Rapport sur le financement de la production et de la diffusion d’œuvres photographiques

La crise de la presse écrite et la révolution numérique ont décimé le métier du photojournalisme

En mars 2021, Roselyne Bachelot-Narquin, alors ministre de la culture, a missionné Laurence Franceschini, conseillère d’État, afin d’étudier « les mutations de la filière photographique et d’envisager les renforcements nécessaires pour accompagner les professionnels de ce secteur ». Le rapport, après avoir dressé l’état des lieux du secteur et l’évolution de ses pratiques, propose trente et une mesures pour « améliorer le respect du droit d’auteur des photographes, renforcer la visibilité de la création photographique et des femmes photographes, développer le soutien aux différents acteurs du secteur, mieux protéger le patrimoine photographique, développer le soutien à l’éducation à l’image ».

Le monde de la photographie, par nature composite, englobe une diversité de marchés : celui de la création, de la presse, de l’édition ou encore de l’illustration.
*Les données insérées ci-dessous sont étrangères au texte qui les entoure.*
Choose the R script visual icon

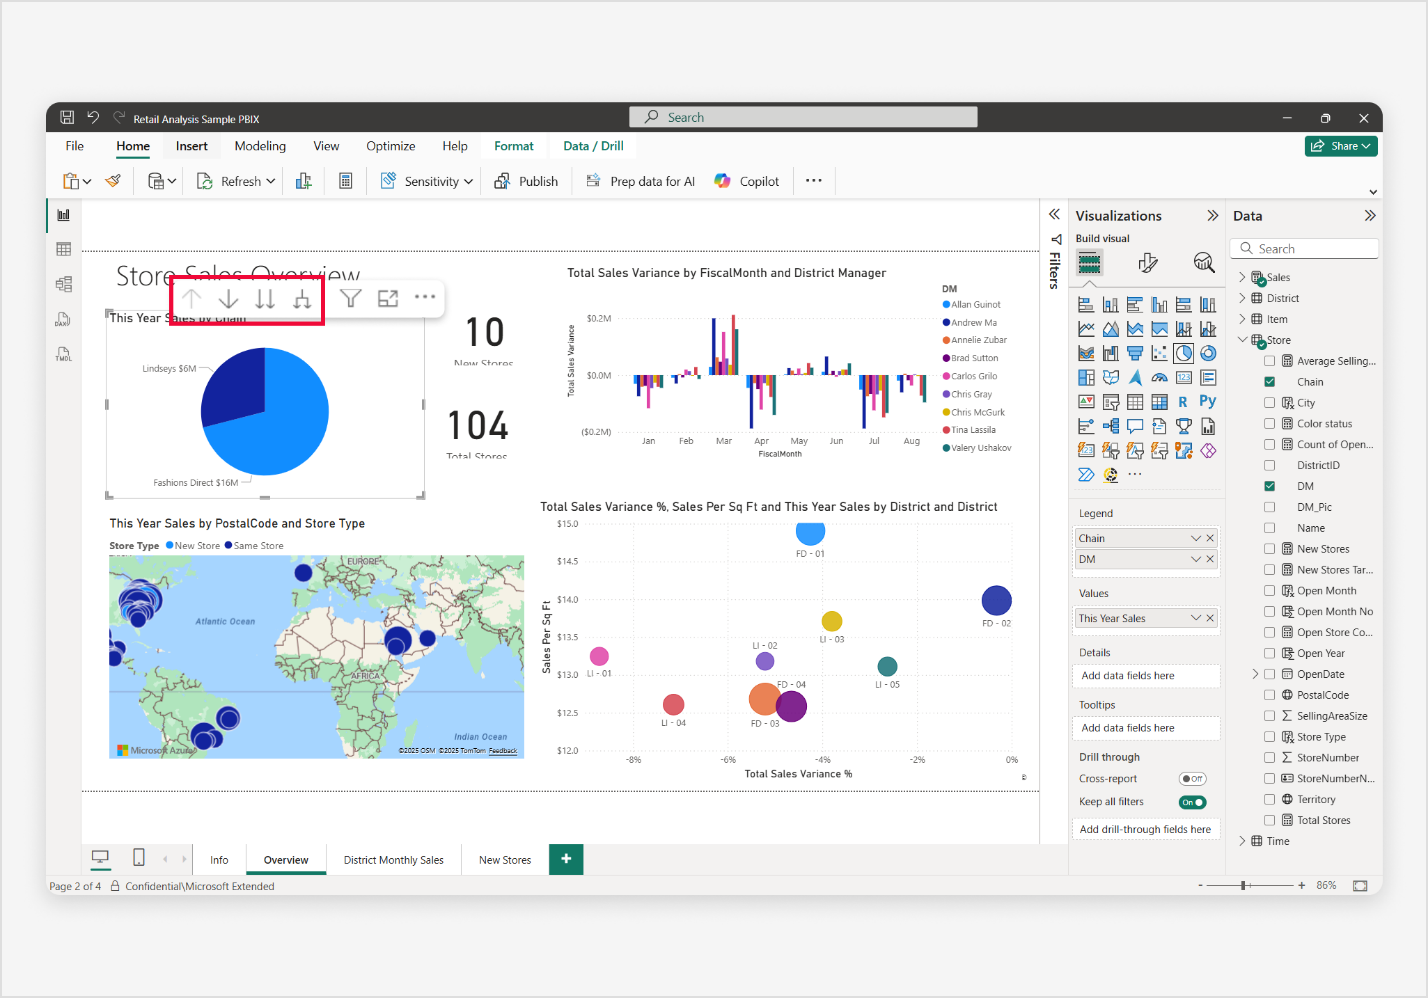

Le rapport aborde notamment le photojournalisme, indissociable de l’état du marché de la presse écrite et de son lent déclin amorcé à partir des années 1990. À l’image des profondes mutations du secteur de la presse, induites notamment par la « révolution numérique », le marché de la photographie s’est entièrement reconfiguré autour de grands acteurs internationaux. La crise que traverse la presse écrite a provoqué « une diminution drastique des commandes faites aux photojournalistes ». La révolution numérique a eu pour effet d’« intensifier la circulation des images », dorénavant produites en partie par des photographes amateurs, et le développement d’un « marché low cost » en entamant durablement les revenus des photojournalistes.

Les grands gagnants de cette implosion du marché de l’image sont, selon le rapport, « les fournisseurs d’accès à internet (FAI), les fabricants de matériel (smartphones, tablettes, etc.), les moteurs de recherche, sans que les créateurs d’images en bénéficient compte tenu de la faible remontée des revenus de l’aval vers l’amont ». De plus, le développement des banques d’images en ligne – que leur contenu soit sous licence Creative Commons (des licences permettant aux auteurs de mettre leurs œuvres à la disposition du public selon des conditions prédéfinies) comme Pixabay, Pexels ou Unsplash ou payant comme Shutterstock, iStock by Getty ou Adobe Stock – a également fortement fragilisé les revenus des photojournalistes. « En vendant des millions d’images dites « libres de droit » à des prix inférieurs à 1 € et sans limite d’utilisation, elles contribuent à l’effondrement généralisé de la valeur de l’image sur l’ensemble de la chaîne de production et de diffusion ainsi qu’à la violation des principes du droit d’auteur » explique le rapport.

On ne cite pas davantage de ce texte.